• _TASK DESCRIPTION_: Extract exactly and only the lines from the one containing "You are a computer-use agent. This" through the end of the entries below. Pictures should not appear in the copy.

=-=-=

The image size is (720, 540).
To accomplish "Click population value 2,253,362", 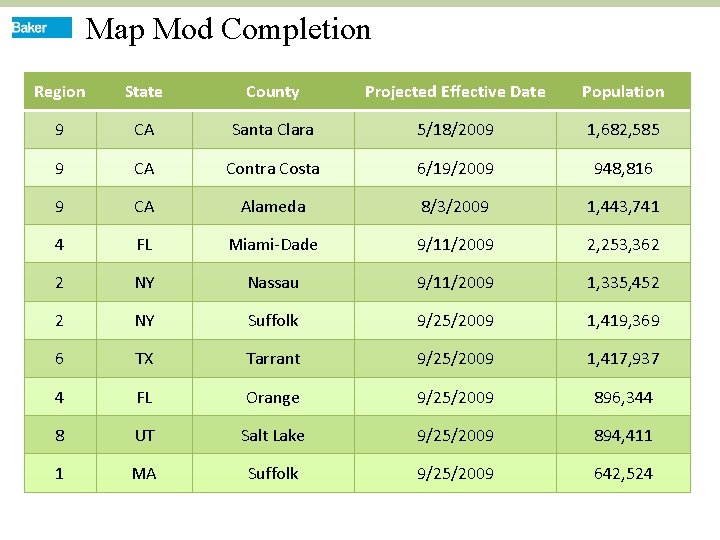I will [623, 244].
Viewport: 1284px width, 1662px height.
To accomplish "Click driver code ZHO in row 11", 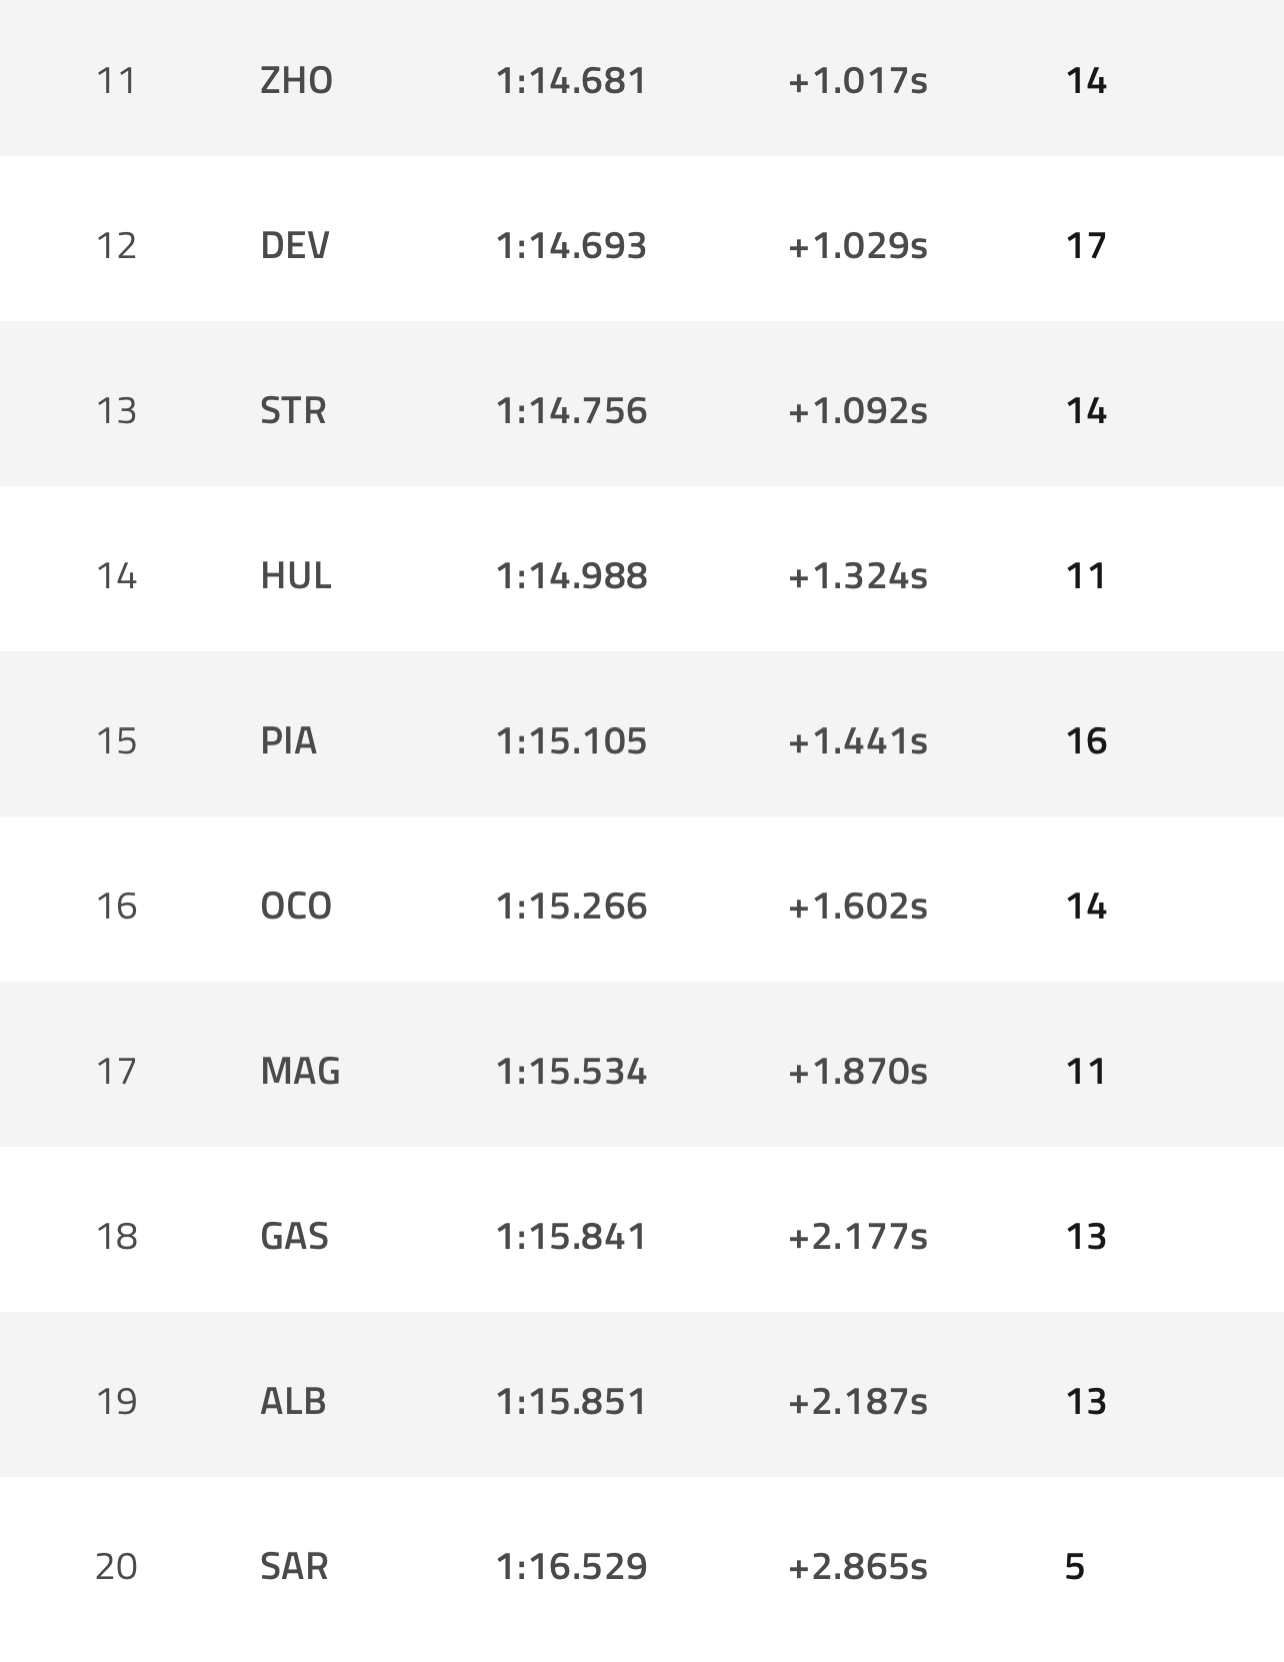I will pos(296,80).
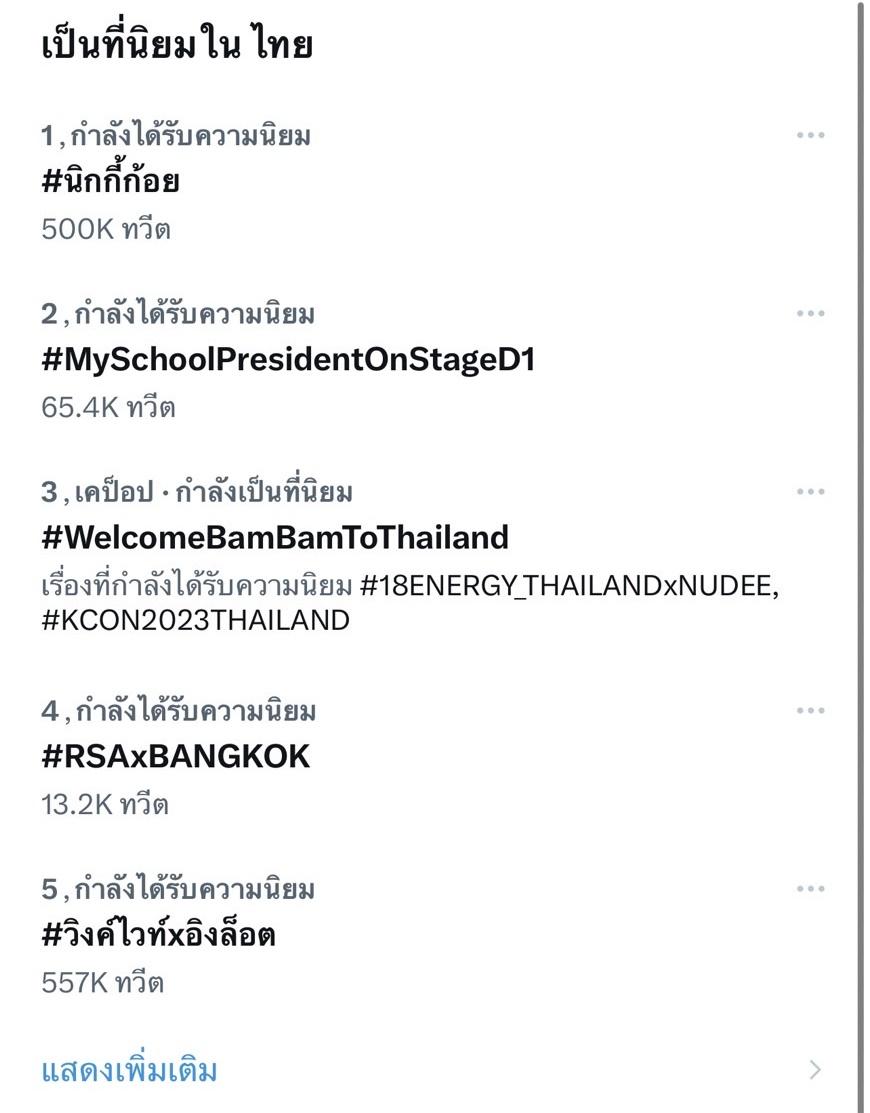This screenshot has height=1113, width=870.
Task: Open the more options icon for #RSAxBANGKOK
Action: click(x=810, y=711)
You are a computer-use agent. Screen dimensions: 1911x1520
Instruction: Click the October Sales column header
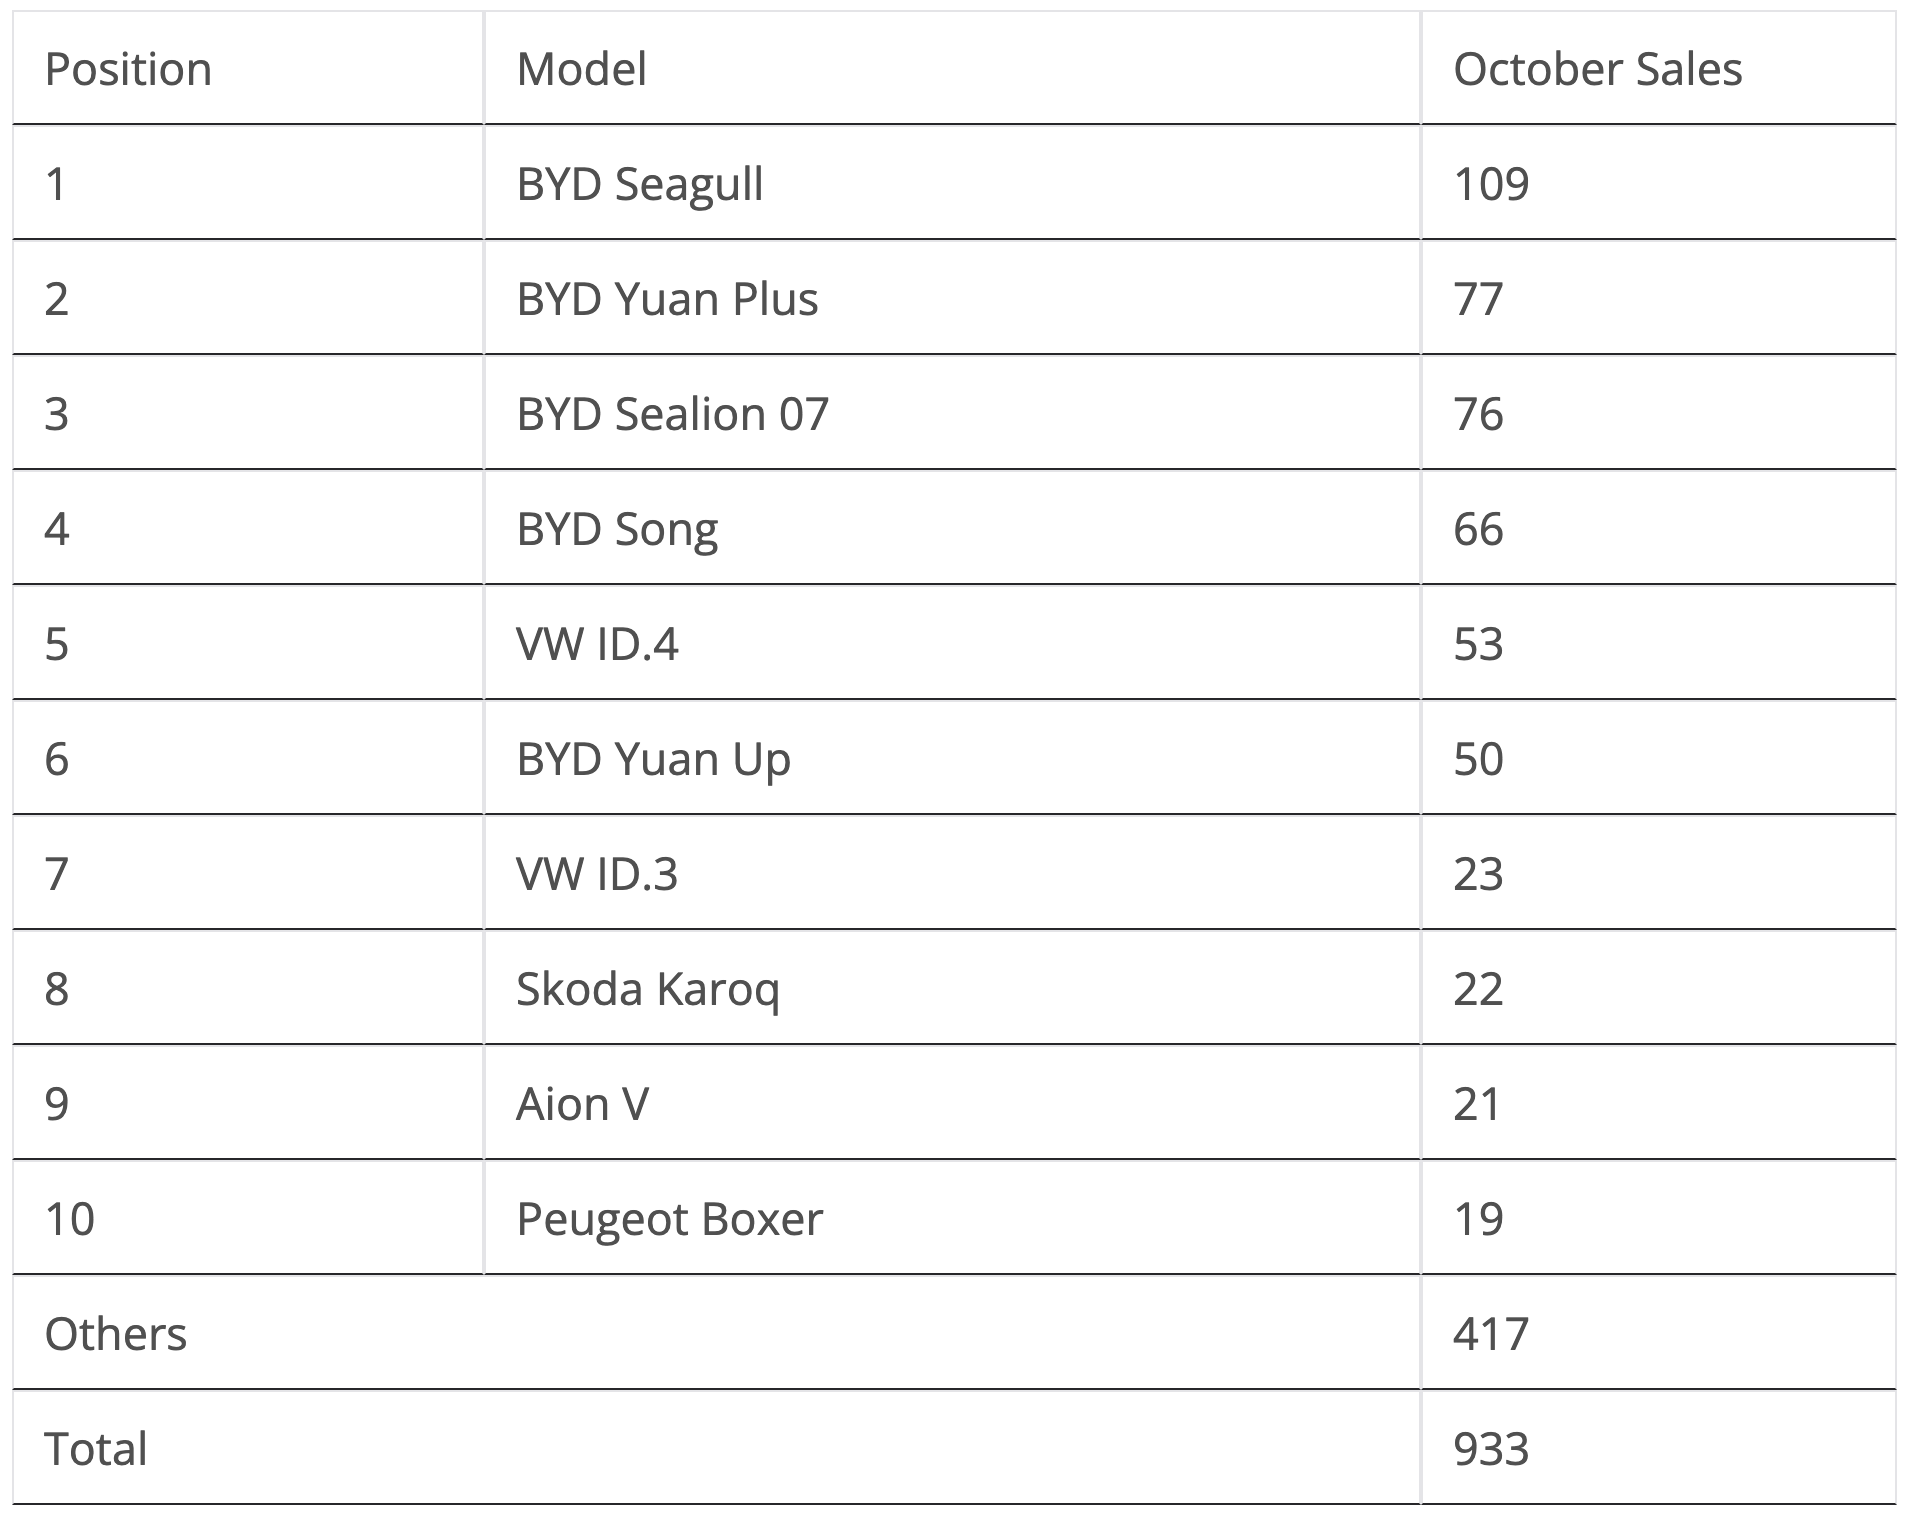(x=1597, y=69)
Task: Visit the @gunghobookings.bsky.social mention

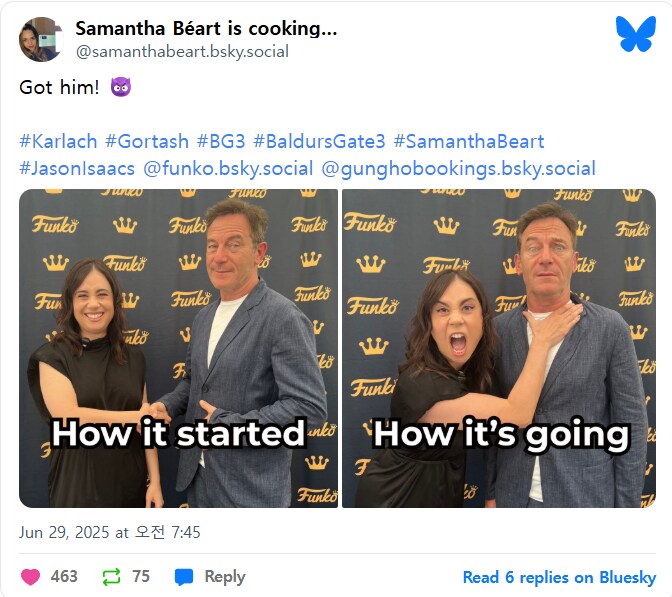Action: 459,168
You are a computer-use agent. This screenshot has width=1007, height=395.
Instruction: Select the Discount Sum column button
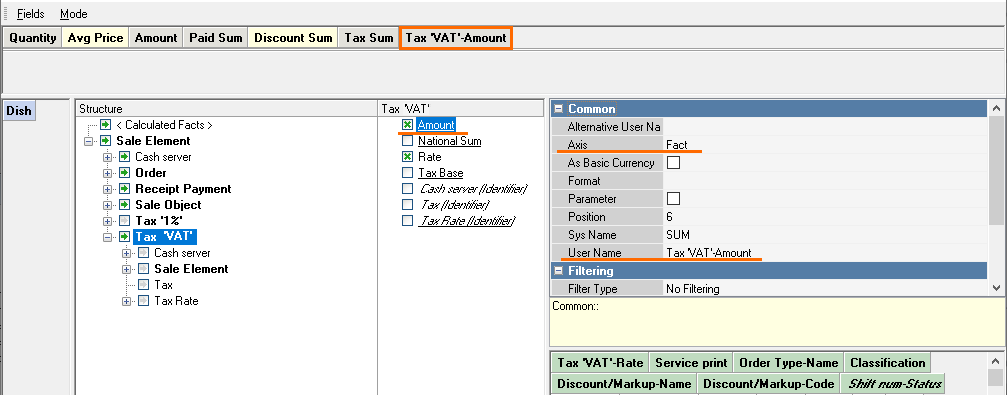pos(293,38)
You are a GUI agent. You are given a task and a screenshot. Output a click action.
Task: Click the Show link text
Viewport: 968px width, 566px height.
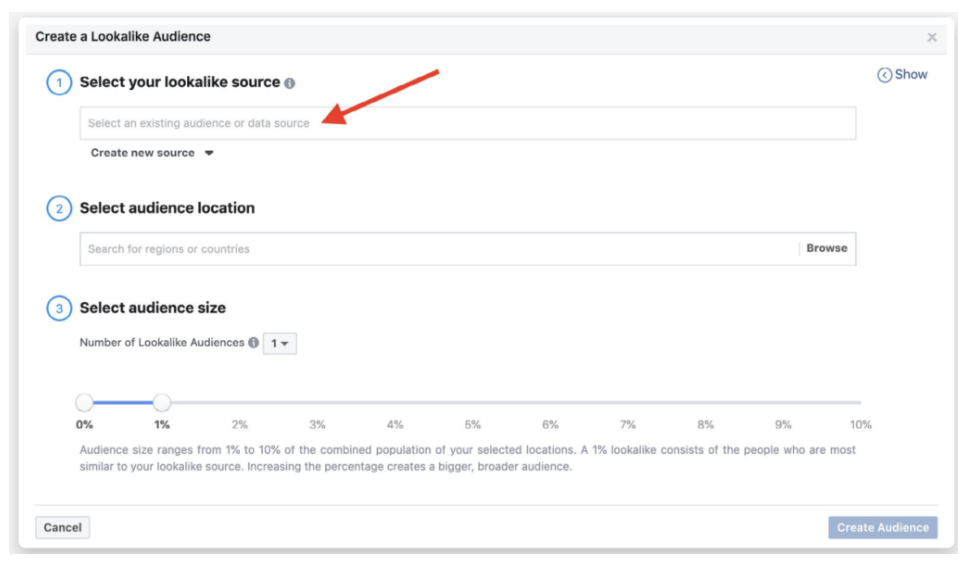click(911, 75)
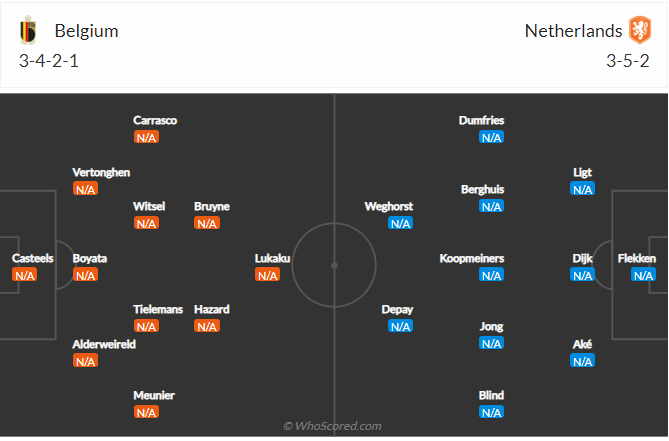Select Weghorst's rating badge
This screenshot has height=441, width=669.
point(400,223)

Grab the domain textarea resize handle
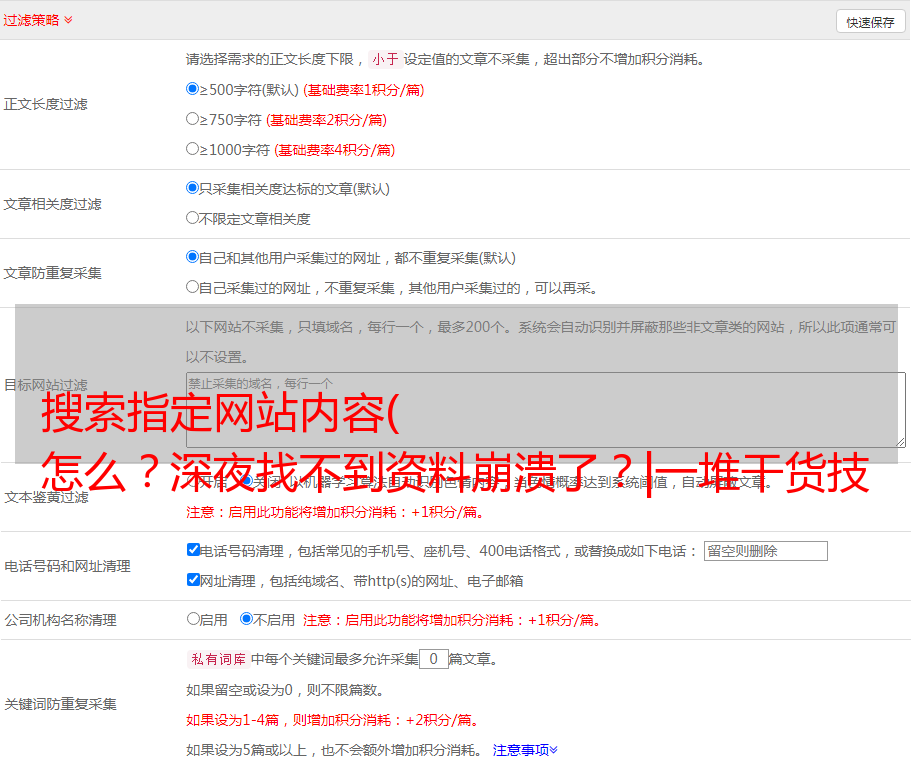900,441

=-=-=

• _PROBLEM SOLUTION_:
You are a computer-use agent. This screenshot has width=1007, height=395.
Instruction: Select the Discount Sum column button
pos(293,38)
You are a GUI agent. You are given a task and a screenshot. Output a click action.
Task: Click the Show link text
Viewport: 968px width, 566px height.
click(911, 75)
Select Weghorst's rating badge
This screenshot has height=441, width=669.
point(400,223)

Grab the domain textarea resize handle
900,441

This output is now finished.